Both are mental health conditions that can damage relationships, cause personal distress, and undermine a person’s quality of life and sense of well-being. Common narcissistic traits of NPD include grandiosity, inflated self-image and self-worth, as well as a lack of empathy. We were unable to reinterview respondents to the Wave 1 interview who were deceased or covert narcissism and alcoholism unable or unwilling to participate. Although the NESARC included a group quarters sampling frame, some special populations were not included in the sample, e.g., individuals under age 18 years and those incarcerated or hospitalized during the interview periods.
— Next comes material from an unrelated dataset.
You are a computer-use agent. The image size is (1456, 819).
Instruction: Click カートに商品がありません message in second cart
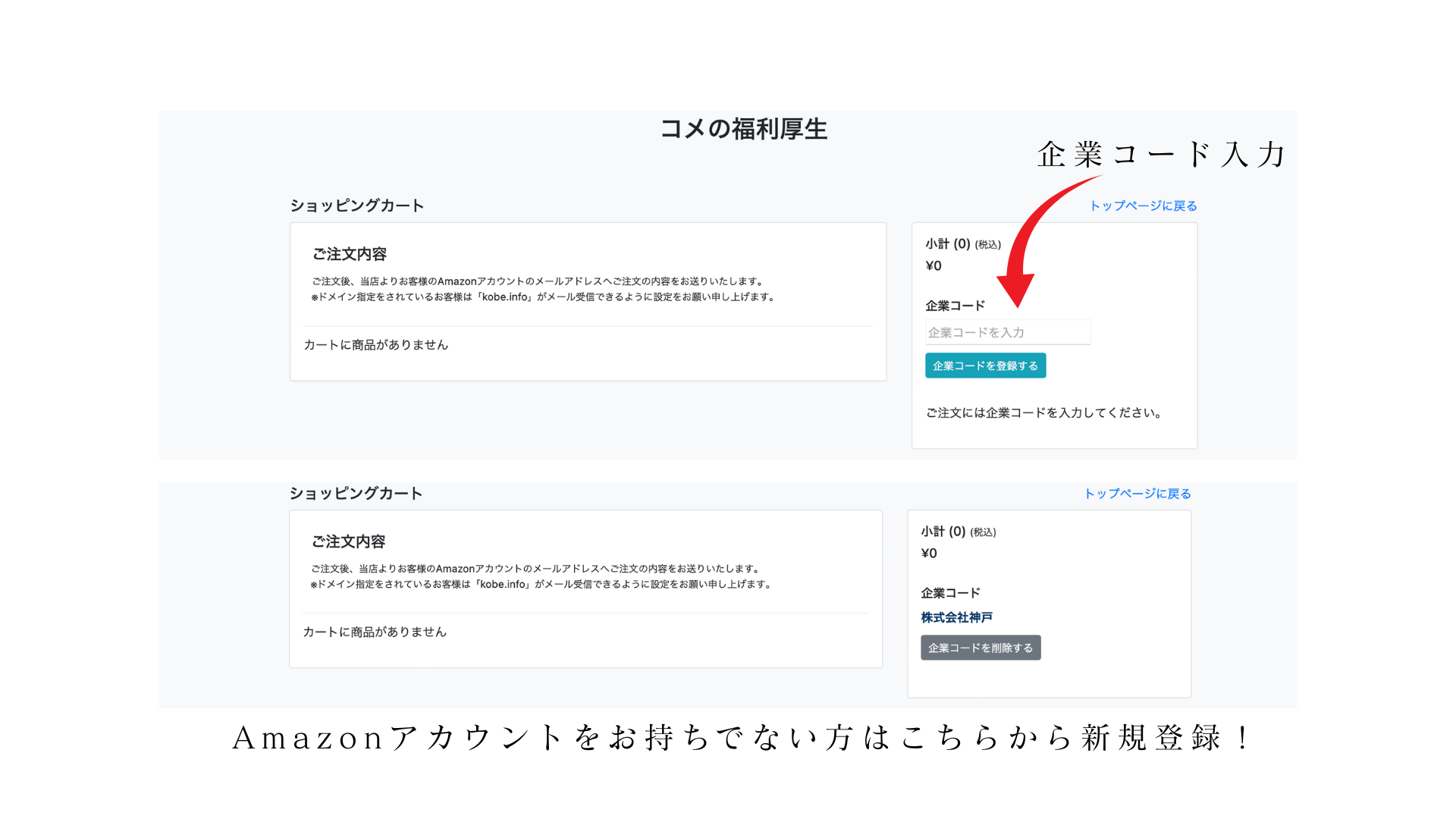[375, 632]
Both grandiose narcissism and vulnerable narcissism show a strong link to substance use disorders.

  • With NPD, for example, there are no drugs specifically used for the treatment of the personality disorder, but antidepressants or anxiolytics may be prescribed if depression or anxiety is present.
  • There are two types of narcissism, both of which may lead to tendencies in people that can, in turn, encourage addictive behaviors.
  • With that said, there are challenges to delivering appropriate care for the dual diagnosis.
  • Rates of alcohol abuse and dependence and any drug use disorder were greater among men with NPD than among women with NPD, whereas women with NPD had greater rates of MDD and anxiety disorders except panic disorder without agoraphobia and social phobia.

Alternative models propose two or three factors named fearless dominance/boldness, self-centered impulsivity/disinhibition, and coldheartedness/meanness (63, 68). At variance with 1 epidemiologic study39 that found no sex differences in prevalence of NPD, this study found higher rates of NPD among men than among women. No clinical or epidemiologic studies have examined the relationship between race-ethnicity and NPD. The absence of such data is striking,79 given the substantial extent to which culture is intertwined with personality.

3. Narcissism and Alcohol Use

Threatened egotism was listed as a factor that motivated increased alcohol use. Narcissistic personality disorder (NPD) is one of the Cluster B personality disorders, which are characterized by unpredictable and emotional behavior. Personality disorders are grouped into clusters based on similar traits.

It can help them learn ways to develop empathy for others, assess their capabilities realistically, and improve their ability to regulate their emotions. A 2020 review of research on narcissism and substance use disorders concludes that low self-esteem that requires external validation from others can increase the risk of substance use disorders. It also highlights that a lack of empathy toward others and feelings of invulnerability allow people to continue the problematic use of drugs, despite the obvious damage they cause to the individual and the people around them. This article discusses the similarities and differences between people with narcissistic personality disorder and those with alcohol use disorder. Taken together, self-regulatory mechanisms—particularly the regulation of a chronically instable self-esteem—play a major role in the relation between narcissism and addictive behavior.

Similarities and Differences: Narcissism and Alcoholism

However, it’s recommended that both conditions are treated at the same time to improve your likelihood of recovery. Relapse is a common experience among people who are recovering from AUD. You can take steps to prevent relapse, such as recognizing your triggers and joining a support group. If you do relapse, try to seek help again — it’s still possible to make a full recovery.